A Comissão Parlamentar Mista de Inquérito (CPMI) do INSS está buscando maneiras de obter dados sigilosos relacionados a Daniel Vorcaro e o banco Master. O presidente da CPMI, senador Carlos Viana, planeja pedir uma audiência com o ministro Dias Toffoli para solicitar a devolução desses dados e evitar a necessidade de entrar com um mandado de segurança. Toffoli transferiu os documentos para o presidente do Senado, Davi Alcolumbre, e os colocou sob sigilo total, o que tem sido objeto de contestação por parte dos integrantes da comissão.
Antes do recesso, a CPMI do INSS havia solicitado à Advocacia do Senado para recorrer da decisão de Toffoli, mas o órgão do Senado fez apenas uma notificação ao Supremo Tribunal Federal (STF). Na visão do senador Viana, houve falta de empenho em cumprir o pedido da comissão, que investiga as fraudes relacionadas ao INSS. Caso a negociação para a liberação dos dados não seja bem-sucedida, o presidente da CPMI não descarta a possibilidade de recorrer a um mandado de segurança para garantir acesso à documentação necessária.

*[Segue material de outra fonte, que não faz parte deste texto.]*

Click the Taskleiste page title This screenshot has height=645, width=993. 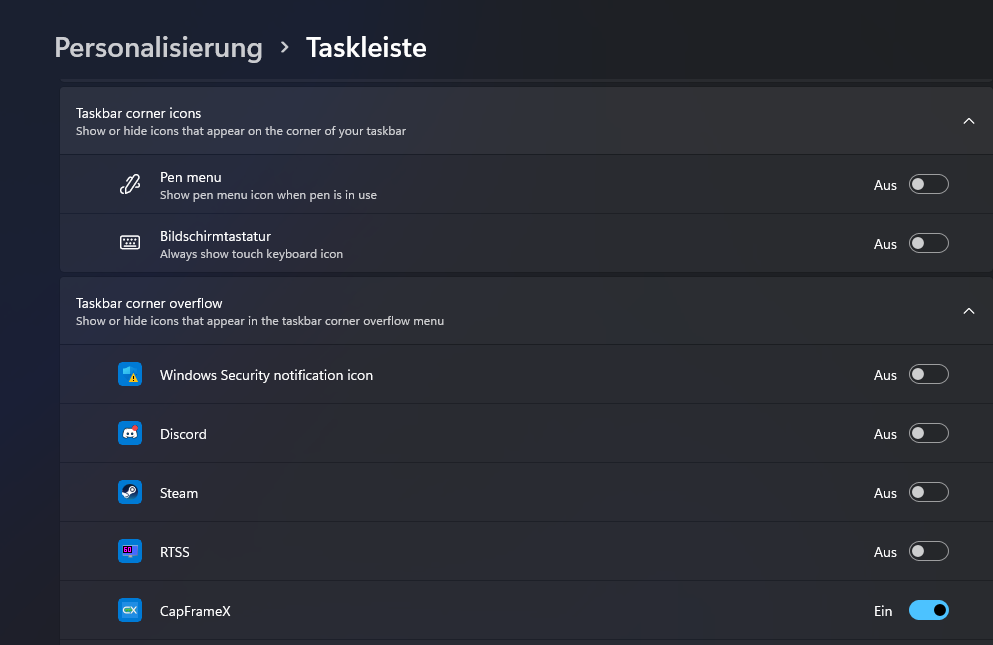point(365,47)
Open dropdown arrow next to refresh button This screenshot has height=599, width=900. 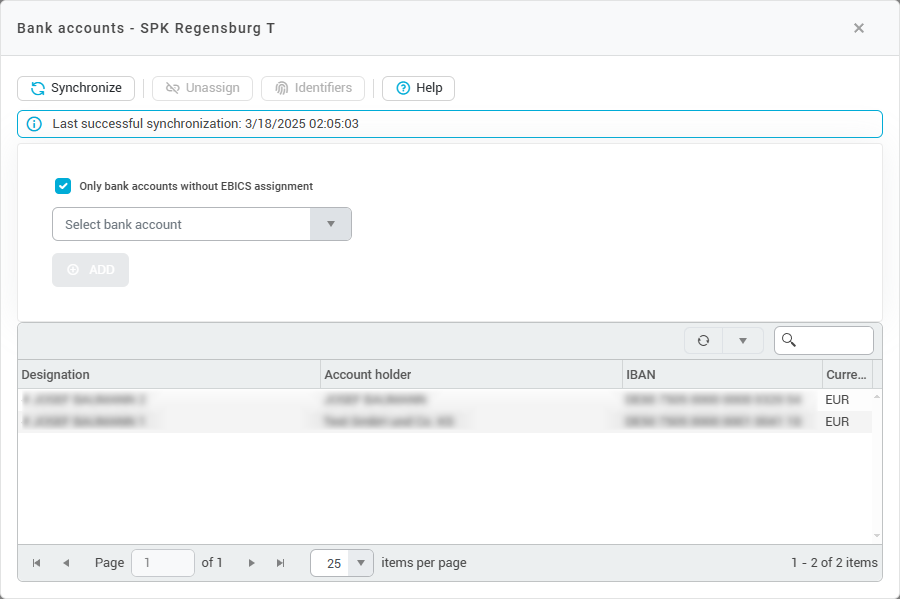tap(743, 341)
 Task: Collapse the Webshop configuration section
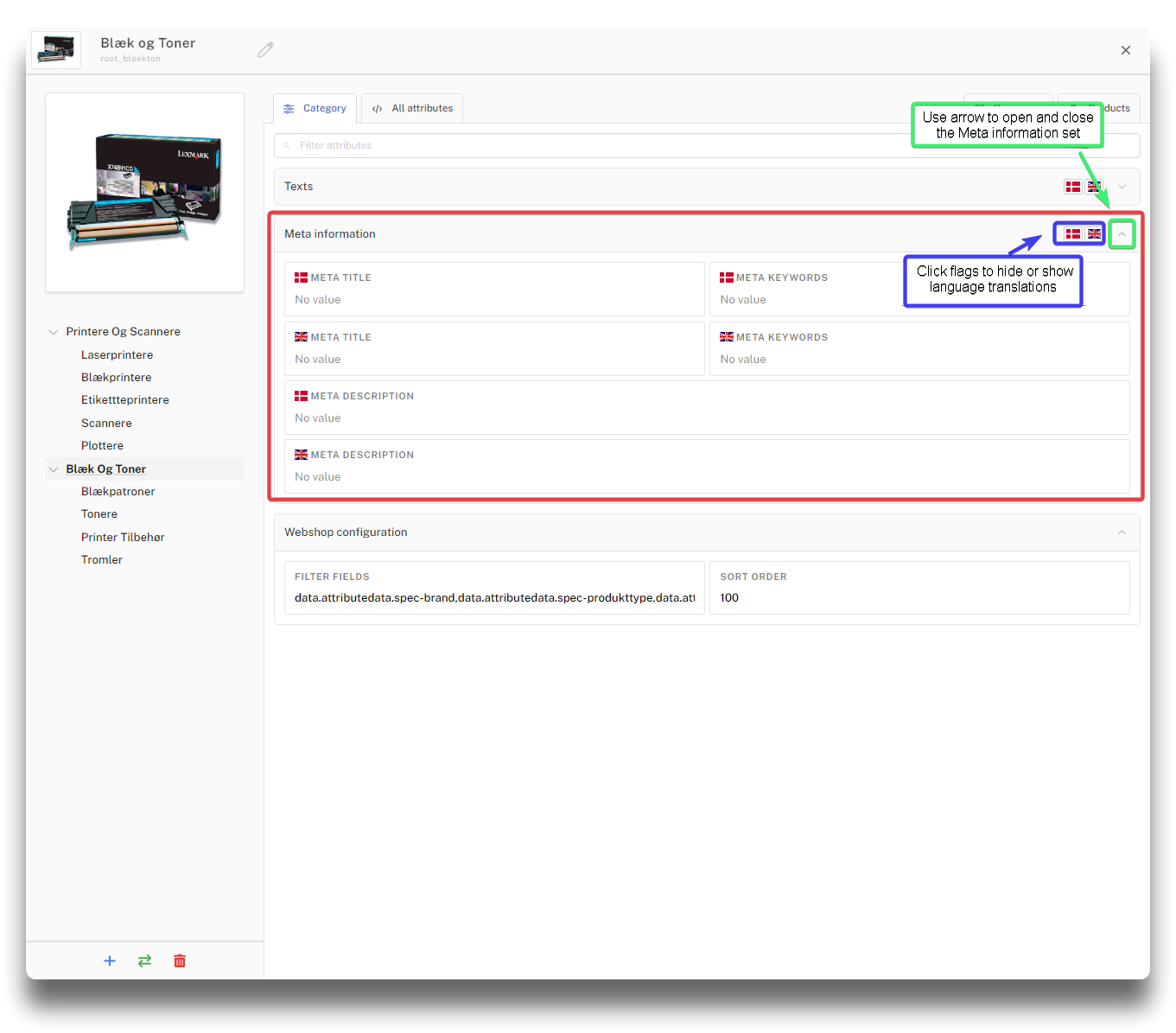1122,532
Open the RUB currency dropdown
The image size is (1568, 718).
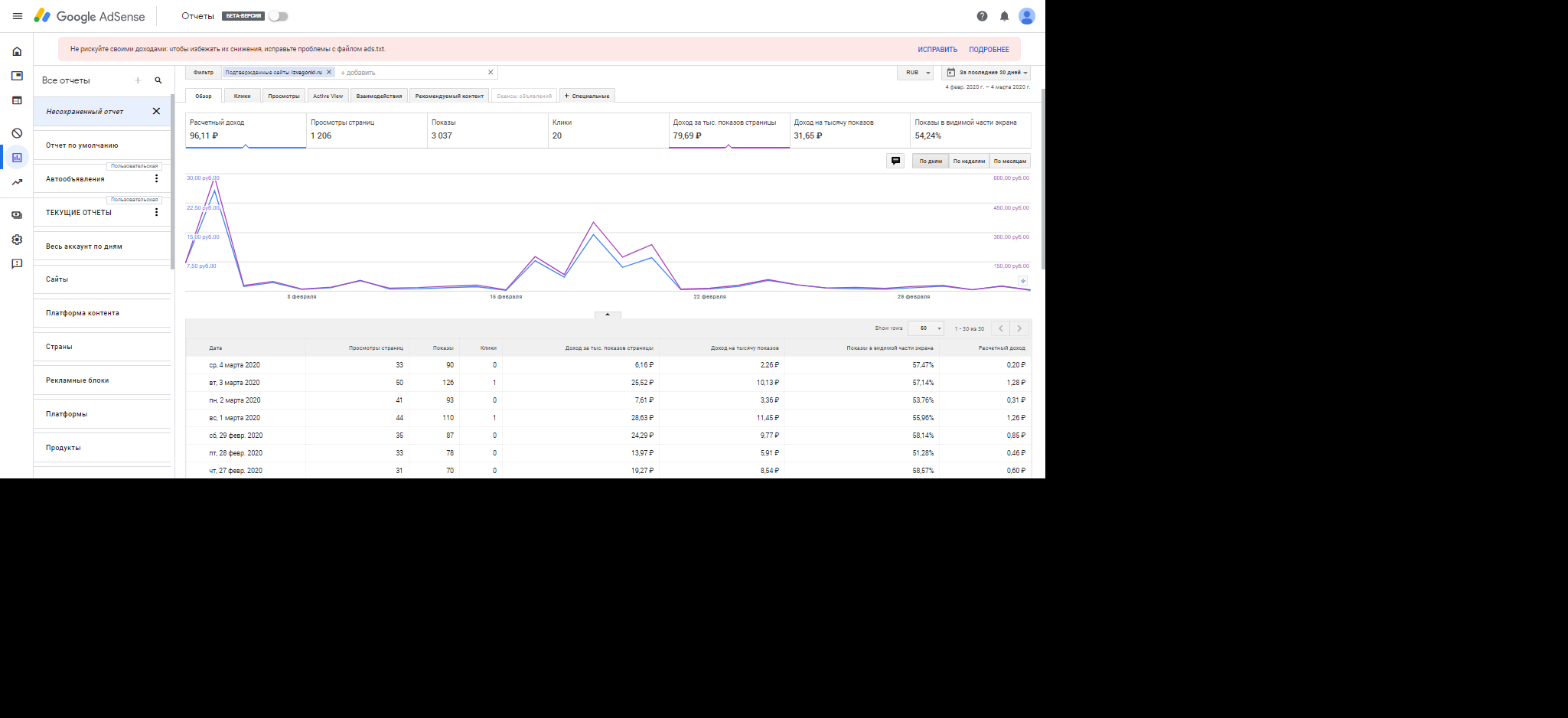[x=917, y=73]
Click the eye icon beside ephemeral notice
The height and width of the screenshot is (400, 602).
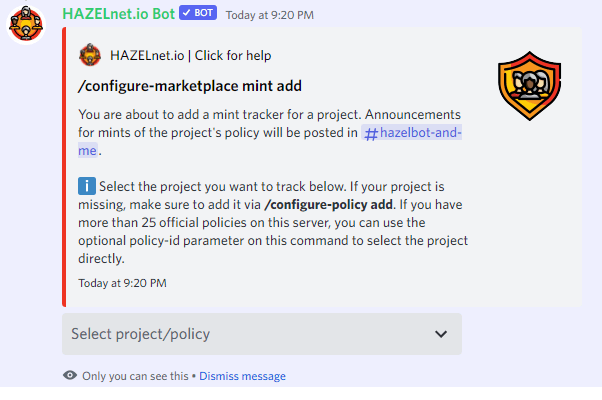coord(70,375)
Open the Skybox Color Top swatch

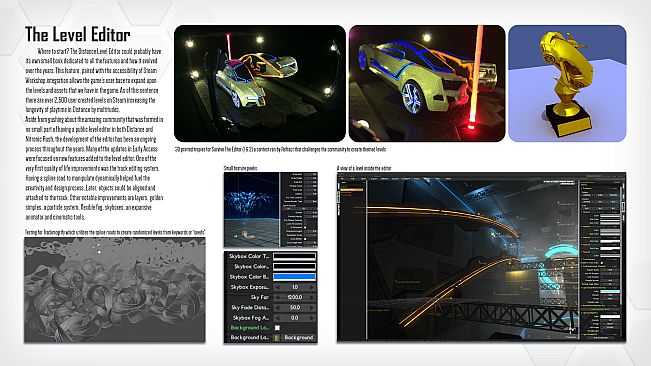(294, 256)
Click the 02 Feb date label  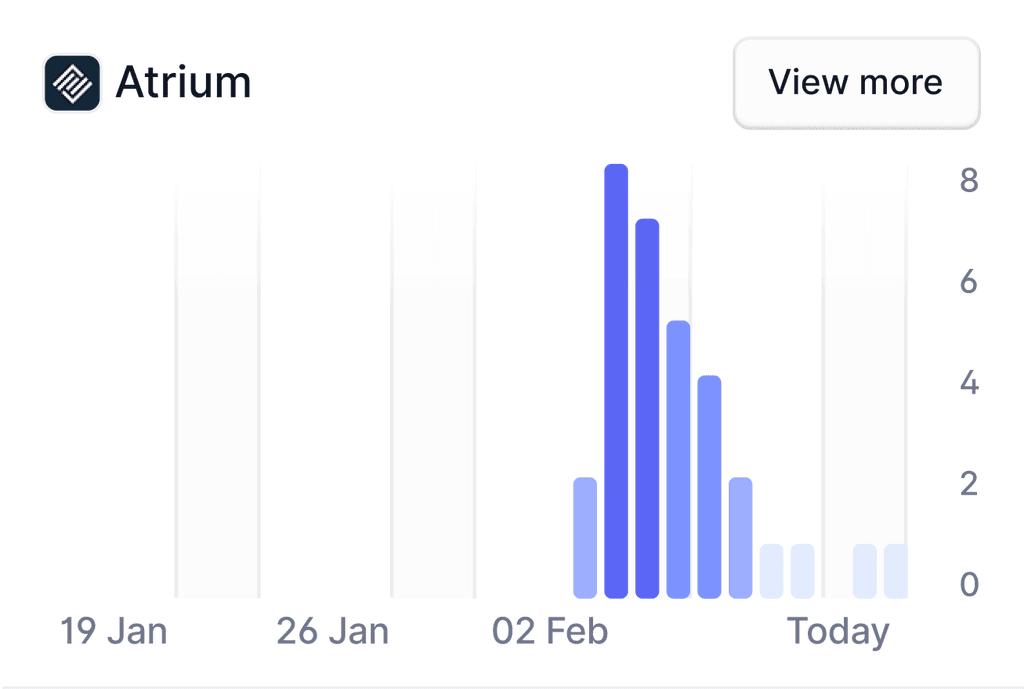(550, 632)
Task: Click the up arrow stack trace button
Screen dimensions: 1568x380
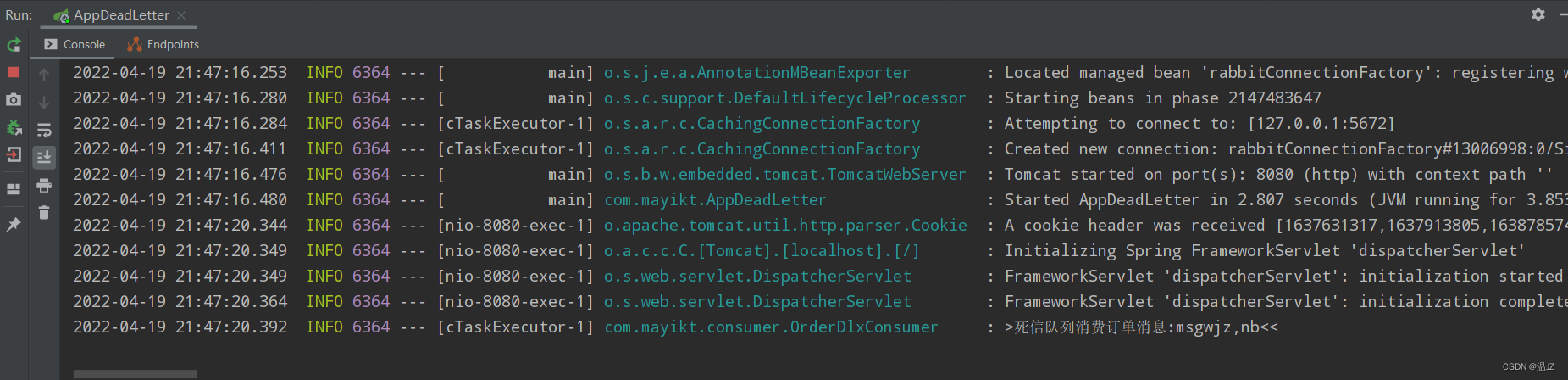Action: point(44,75)
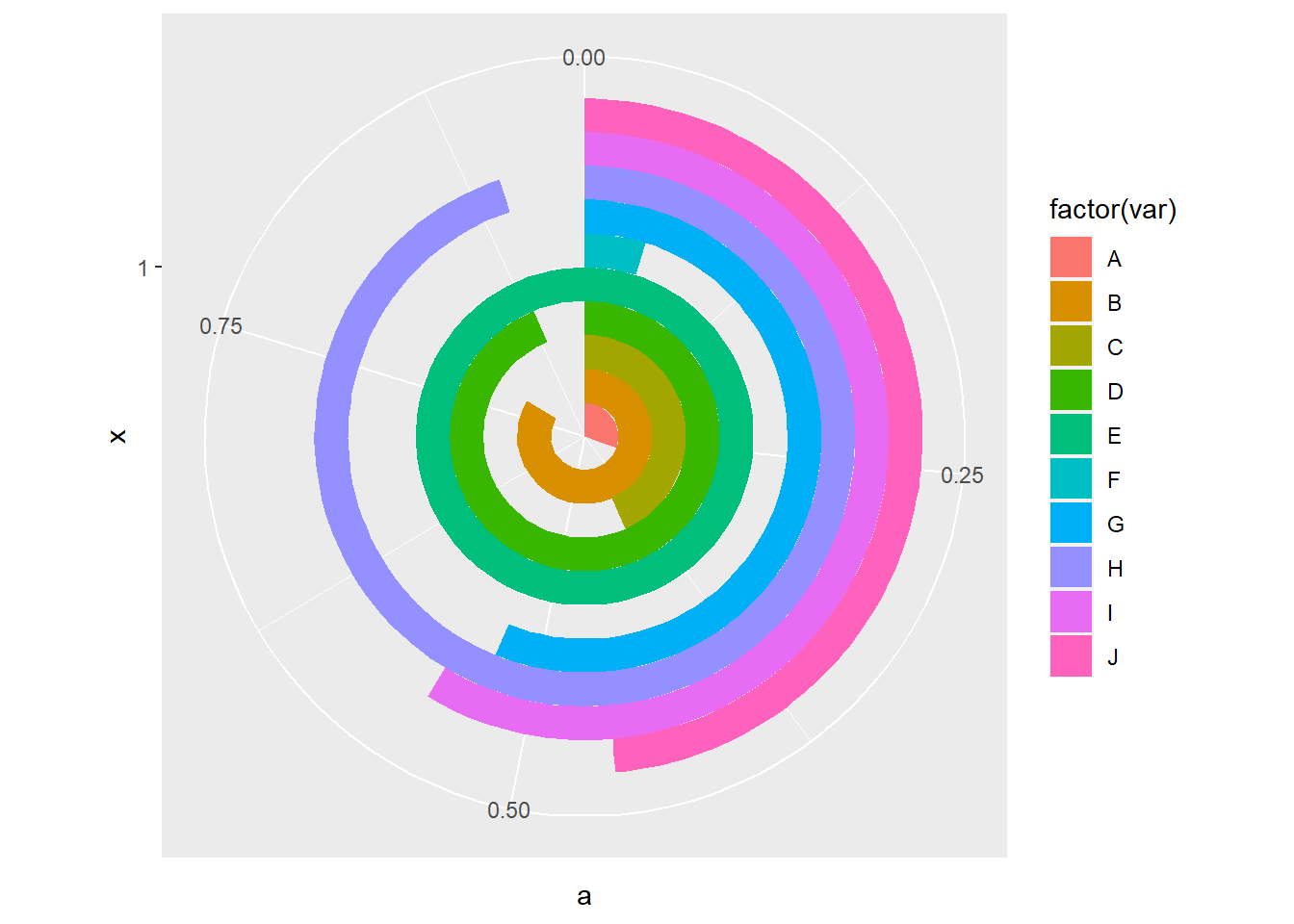Click the salmon wedge at the chart center
Image resolution: width=1294 pixels, height=924 pixels.
pyautogui.click(x=598, y=425)
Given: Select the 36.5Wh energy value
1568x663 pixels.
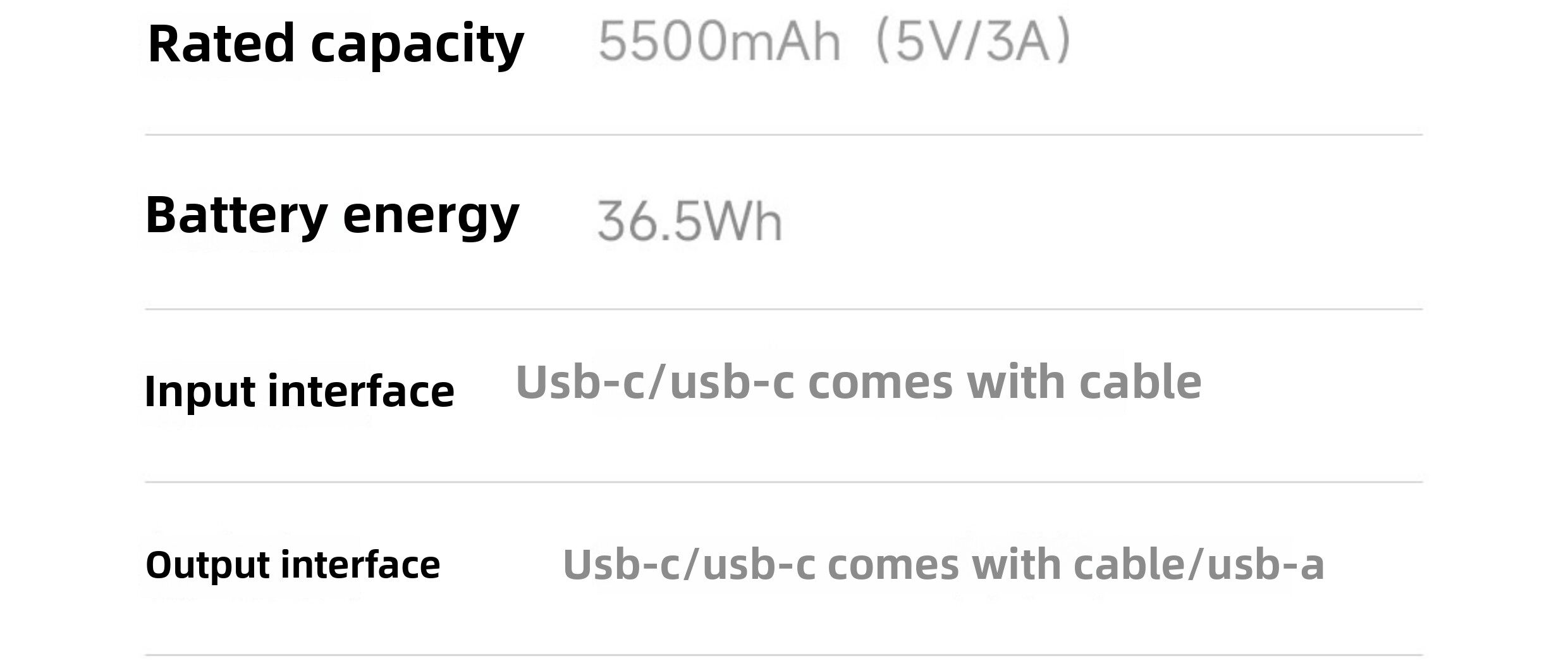Looking at the screenshot, I should [690, 221].
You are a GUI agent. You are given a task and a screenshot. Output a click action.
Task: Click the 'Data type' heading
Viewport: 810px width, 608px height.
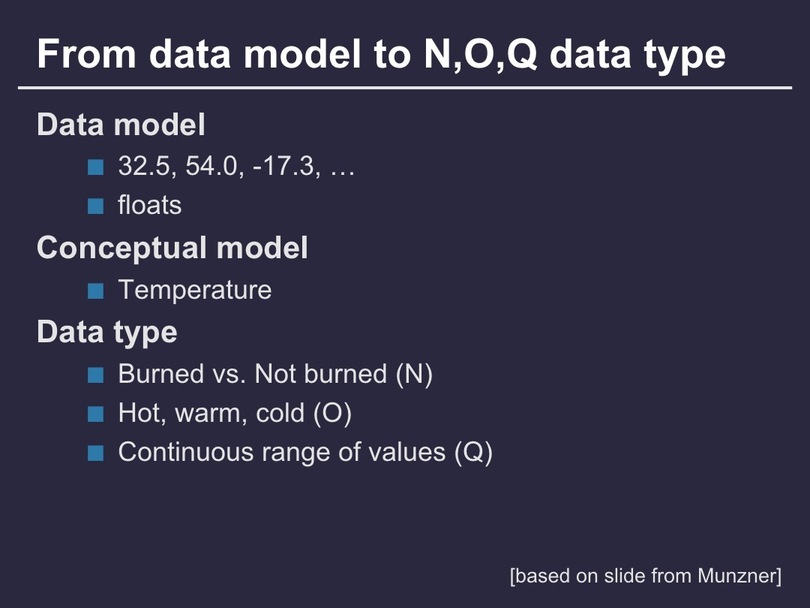click(x=107, y=332)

A decisão de Toffoli de transferir os documentos para o presidente do Senado foi considerada fora dos padrões pela comissão, que nunca havia enfrentado uma situação semelhante anteriormente. Nesta quarta-feira (28), a CPMI do INSS marcou um depoimento de Daniel Vorcaro, mas os advogados do mesmo pretendem entrar com um pedido no STF para evitar a obrigatoriedade de comparecer à comissão ou para garantir o direito de permanecer em silêncio durante o depoimento.
A estratégia inicial da comissão é buscar uma solução negociada com o ministro Toffoli, esclarecendo que as investigações se limitam a questões relacionadas ao INSS e às suspeitas de fraudes em empréstimos consignados envolvendo o banco Master. A intenção é evitar qualquer interferência em questões de fraudes bancárias que não estejam dentro do escopo da investigação da CPMI do INSS. A atuação do presidente da comissão visa garantir a transparência e a eficácia do trabalho de investigação em curso.